Lutha had regained control of herself. “You're not thinking that they're unnatural, are you?”

Leelson took his time before answering. “You've seen Dinadhi children playing ball games. You've seen Dinadhi herdsmen spinning wool. Imagine yourself trying to balance one of the balls on the tip of a spindle and tell me how much luck you'd have.”

She gave me a quick look, and I shook my head. As described, it would be impossible. Unless the ball were spinning. We have jugglers skilled in such tricks, but these heads weren't spinning. So. It couldn't be done.

The two men came strolling back, foreheads wrinkled with concentration.

I said, “But if they aren't natural, wouldn't someone have noticed before now?”

Leelson shook his head. “According to you, Saluez, people come this way only once every sixty Dinadhi years, which is about once a century, standard. Since that's a generous lifetime, it's unlikely anyone makes the trip twice. Suppose a traveler
had
noticed. Suppose he'd gone back to his hive and told someone. Would there have been any consequence?”

His superior tone implied there would have been none, and he was probably right. On Dinadh, whenever someone raises a “difficult” question, someone else can be depended upon to mutter, in that particular tone of hushed apprehension people always use on such occasions, “Perhaps it's part of the choice.” Once the choice is mentioned, all conversation ends. Only songfathers are allowed to discuss the choice, along with the rest of their arcane lore.
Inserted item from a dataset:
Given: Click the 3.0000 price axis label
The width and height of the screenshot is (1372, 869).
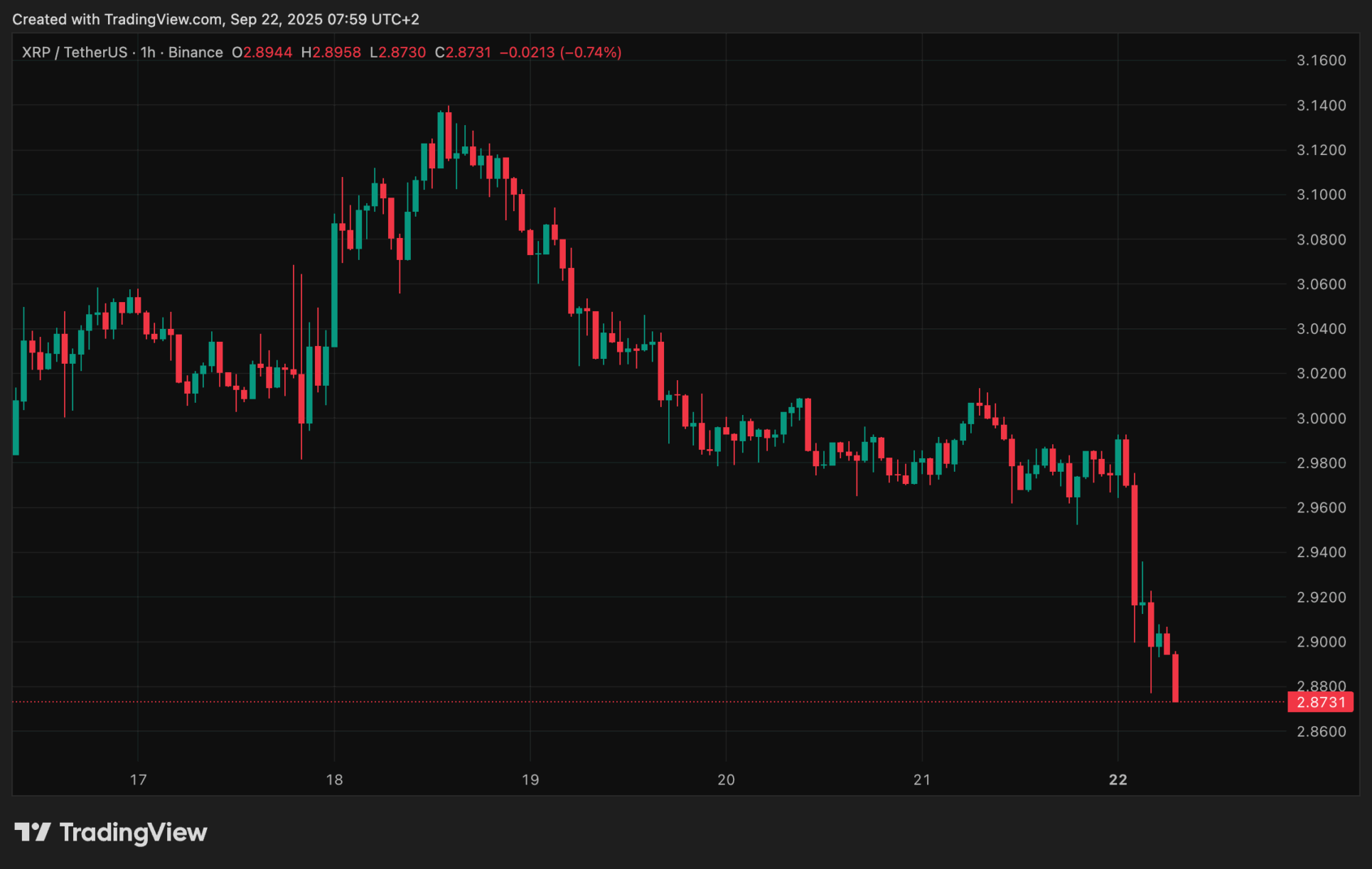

I suppose my thoughts showed on my face, for Leelson said:

“As I thought. No one would have done anything at all
about it.” Then he shared one of his infuriatingly smug looks with Trompe.

Lutha glanced at me from beneath her lashes, and I blinked slowly in sympathy. We were both thinking that Fastigats were impossible. She took my hand and we walked back to the wagon behind the men. I was wondering if our being here was blasphemous, but Lutha had a different concern.
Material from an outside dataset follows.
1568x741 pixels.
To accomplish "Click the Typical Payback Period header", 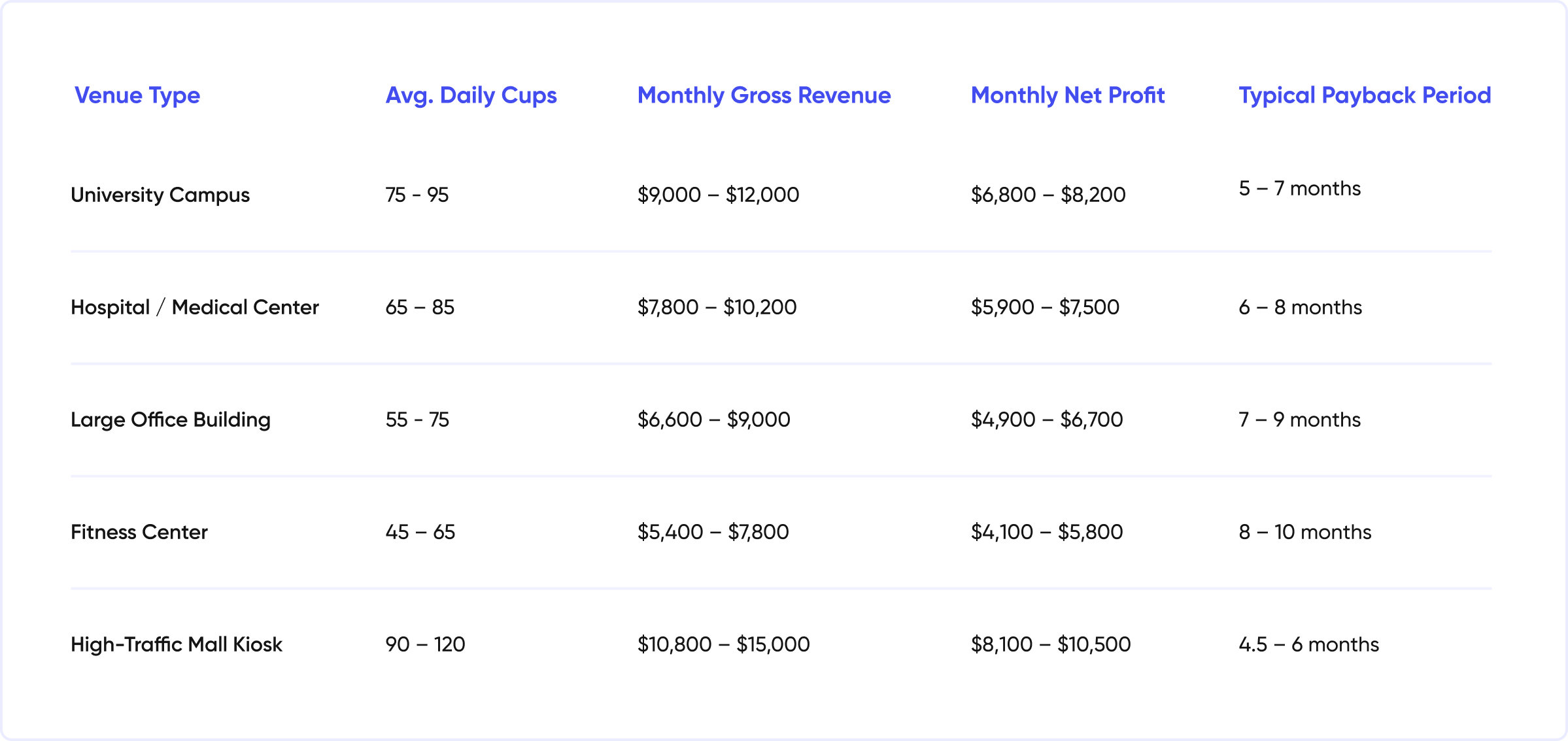I will [1365, 95].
“From here, they look like a herd of great horned beasts, don't they? If they're artificial, why are they here?”

Leelson stood for a moment in thought, then fetched Bernesohn Famber's map from the wagon, unrolled it on the ground, and put a stone on each corner to hold it down. Kneeling beside it, he pointed with an extended forefinger.

“The important geographical features are all shown on this map, canyons, tablelands, hives, and so forth—even the omphalos, beside this winding river on what seems to be a flat plain. The Nodders, however, are not shown.”

“That is, they're not printed on the map,” said Trompe, underlining the obvious.

Leelson continued. “No. The word
Nodders
has been written in, probably by Bernesohn himself. He learned about them a century ago. Either someone told him about the Nodders or he himself came this way.”

I said, “But Bernesohn Famber wouldn't have been allowed to go to the omphalos. He was an outlander.”

“We're not allowed either, but we're going,” Trompe snorted. “What would they have done to him if they'd caught him?”